Racism and xenophobia have been reported and investigated in Sweden. Sweden has the most segregated labor market of people with foreign background in Europe, when measured against both high and low educational level by OECD statistics.  According to the European Network Against Racism, skin color, ethnic/religious background have significant impact on an individual's opportunities in the labor market.

Due to increased immigration from Muslim majority countries in the 21st century, islamophobia in Sweden has increased with anti-immigration views growing stronger in the country. The country also has recorded instances of antisemitism, which has also increased in recent years with the increased Muslim population targeting Jews. Several white supremacist and neo-Nazi organizations are also active in Sweden.

Islamophobia

The report Racism and Xenophobia in Sweden by the Board of Integration state that Muslims are exposed to the most religious harassment in Sweden. Almost 40% of the interviewed said they had witnessed verbal abuse directed at Muslims. Historically, attitudes towards Muslims in Sweden have been mixed with relations being largely negative in the early 16th century, improving in the 18th century, and declining once again with the rise of Swedish nationalism in the early 20th century. According to Jonas Otterbeck, a Swedish historian of religion, attitudes towards Islam and Muslims today have improved but "the level of prejudice was and is still high." Islamophobia can manifest itself through discrimination in the workforce, prejudiced coverage in the media, and violence against Muslims.

Neo-Nazism

Sweden is home to several white supremacist and neo-Nazi organizations, including:

 Legion Wasa
 Swedish Resistance Movement

Former organizations include:

 National Socialist Front
 White Aryan Resistance

Antisemitism

Following Germany and Austria, Sweden has the highest rate of antisemitic incidents in Europe, although the Netherlands has reported a higher rate of antisemitism for some years. A government commissioned study from 2006 estimated that 15% of Swedes agree with the statement: "The Jews have too much influence in the world today." A multinational public-opinion study that was carried out by the American Jewish Committee in March – April 2005 (Thinking about the Holocaust 60 Years Later) shows how the view that Jews exert “too much influence” on world events is more prevalent in Poland, Austria and Germany than in Sweden, but also indicates that Swedes agree with this statement to a similar extent as Americans and the British. In reference to the statement that the Jews “exploit” the Holocaust for their own purposes, the same study indicates that this view is more prevalent amongst Swedes than amongst Americans and the British but equally as prevalent amongst Austrians and the French. 5% of the total adult population and 39% of adult Muslims   "harbour systematic antisemitic views". The former prime minister Göran Persson described these results as "surprising and terrifying." However, the rabbi of Stockholm's Orthodox Jewish community, Meir Horden, said that "It's not true to say that the Swedes are anti-Semitic. Some of them are hostile to Israel because they support the weak side, which they perceive the Palestinians to be." Further, a new study conducted by the ADL showed greatly contrasting results with Swedish respondents indicating antisemitic tendencies among a mere 4% of the population.

The task: Copy the part of the above text on racism in Sweden from "The report Racism" up to and including "violence against Muslims.".

Recorded information:
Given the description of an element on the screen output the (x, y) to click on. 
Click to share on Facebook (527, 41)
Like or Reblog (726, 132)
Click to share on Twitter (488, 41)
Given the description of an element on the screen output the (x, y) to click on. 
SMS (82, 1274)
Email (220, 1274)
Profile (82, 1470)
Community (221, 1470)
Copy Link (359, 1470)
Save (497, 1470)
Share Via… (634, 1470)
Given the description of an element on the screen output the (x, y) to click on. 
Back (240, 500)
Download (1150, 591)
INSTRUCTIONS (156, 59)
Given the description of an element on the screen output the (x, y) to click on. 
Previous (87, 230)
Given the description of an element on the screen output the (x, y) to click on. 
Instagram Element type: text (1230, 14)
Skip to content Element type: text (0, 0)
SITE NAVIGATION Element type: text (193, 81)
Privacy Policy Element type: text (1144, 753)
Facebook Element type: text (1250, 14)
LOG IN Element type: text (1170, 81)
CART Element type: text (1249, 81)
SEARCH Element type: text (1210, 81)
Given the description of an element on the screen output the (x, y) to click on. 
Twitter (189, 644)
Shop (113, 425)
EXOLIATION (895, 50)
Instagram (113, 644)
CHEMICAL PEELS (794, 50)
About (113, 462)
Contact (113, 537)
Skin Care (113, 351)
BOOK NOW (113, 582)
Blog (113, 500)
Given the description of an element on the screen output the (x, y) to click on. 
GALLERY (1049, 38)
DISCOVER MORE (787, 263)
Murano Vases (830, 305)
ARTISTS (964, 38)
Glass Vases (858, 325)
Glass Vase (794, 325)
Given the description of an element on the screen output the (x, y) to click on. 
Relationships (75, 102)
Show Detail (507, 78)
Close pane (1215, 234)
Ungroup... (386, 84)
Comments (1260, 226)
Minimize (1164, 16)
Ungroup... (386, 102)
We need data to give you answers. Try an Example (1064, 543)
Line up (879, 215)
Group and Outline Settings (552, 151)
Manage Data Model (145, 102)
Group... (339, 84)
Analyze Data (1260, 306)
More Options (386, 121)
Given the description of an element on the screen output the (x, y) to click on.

Exercise answer:
The report Racism and Xenophobia in Sweden by the Board of Integration state that Muslims are exposed to the most religious harassment in Sweden. Almost 40% of the interviewed said they had witnessed verbal abuse directed at Muslims. Historically, attitudes towards Muslims in Sweden have been mixed with relations being largely negative in the early 16th century, improving in the 18th century, and declining once again with the rise of Swedish nationalism in the early 20th century. According to Jonas Otterbeck, a Swedish historian of religion, attitudes towards Islam and Muslims today have improved but "the level of prejudice was and is still high." Islamophobia can manifest itself through discrimination in the workforce, prejudiced coverage in the media, and violence against Muslims.